Anadolu Ajansı'na çok suçlama!
Abone olCHP Manisa Milletvekili Sakine Öz Anadolu Ajansı ile ilgili bir soru önergesi verdi.
NESRİN YILMAZ
İNTERNETHABER-ANKARA
CHP Manisa Milletvekili Sakine Öz, Gezi Parkı Eylemleri sırasında
taraflı haber yaptığını iddia ettiği Anadolu Ajansı ile ilgili
araştırma önergesi verdi. Sakine Öz'ün açıklamaları şöyle:
ANADOLU AJANSINDAN PİS KOKULAR YÜKSELİYOR
CHP Manisa Milletvekili Sakine ÖZ, basında Anadolu Ajansı’nın şirket sermayesi artırımı kararı sonrasında, ajansın yaklaşık yüzde 25’inin mevcut Genel Müdür Kemal ÖZTÜRK tarafından alındığı iddialarını araştırma önergesiyle Meclis’e taşıdı... Sakine ÖZ, bağımsız ve tarafsız kamusal haberciliğin adresi olarak kurulan Anadolu Ajansı’nda AKP kadrolarının ticari ve siyasi yollarla yuvalanmaya çalıştığını, ajansın özellikle Gezi Parkı direnişi sırasındaki taraflı habercilik anlayışının anayasaya ve temel haklara aykırı olduğunu savundu, Genel Müdür’ün hükümete açıkça yandaş duran twitter açıklamalarının Meclis tarafından araştırılarak gereğinin yapılmasını talep etti, tarafsız bir medyanın demokrasinin ve özgürlüklerin güvencesi olduğunun altını çizdi.

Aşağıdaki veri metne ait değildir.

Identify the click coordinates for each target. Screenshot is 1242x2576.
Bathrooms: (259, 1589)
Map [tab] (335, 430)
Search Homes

CHP Manisa Milletvekili Sakine ÖZ, Anadolu Ajansı hakkında
basında ve toplumun farklı kesimlerinde bir süredir devam eden
tartışmalara Meclis bünyesinde yanıtlar aranması amacıyla Grup
Başkanlığına sunduğu araştırma önergesi üzerine şu açıklamalarda
bulundu:
BAĞIMSIZ MEDYAYI MUMLA ARIYORUZ
“Anadolu Ajansı (AA), Kurtuluş Savaşımızdan Cumhuriyetimizin
kuruluşuna, ülkemizdeki belli başlı dönüşümlerin tümüne yakından
tanıklık etmiş önemli bir basın yayın organımız... Atatürk’ün
özellikle bağımsız bir basın anlayışının geliştirilmesi yönündeki
çabaları, Anadolu Ajansı’nın hukuki statüsünü belirledi.
Hükümetlere, devlete ve belli bir partiye doğrudan bağlı
çalışmaması istenen AA, bağımsızlığını elinde en önemli güç olarak
gördü...
Ne yazık ki, bugün geldiğimiz noktada, “hükümet-devlet”, “parti-devlet” ayrımları her alanda tümüyle ortadan kaldırılıyor. Bağımsız medyayı mumla arıyor, gazetecilerin sürekli işten atılma ya da hapislerde çürütülme endişesiyle karşı karşıya kalıyoruz.
GENEL MÜDÜR PATRON MU OLUVERDİ?
Anadolu Ajansı, tam da böyle zamanlarda kamusal ve tarafsız
haberciliğin adresi olacakken, birçok kirli iddianın adresi olma
noktasında ilerliyor. Ajans, bir şirket olarak sermaye artırımına
giderken, iddialara göre, Genel Müdür Kemal ÖZTÜRK’e şirketin yüzde
25’lik hissesi farklı gerekçelerle devrediliyor.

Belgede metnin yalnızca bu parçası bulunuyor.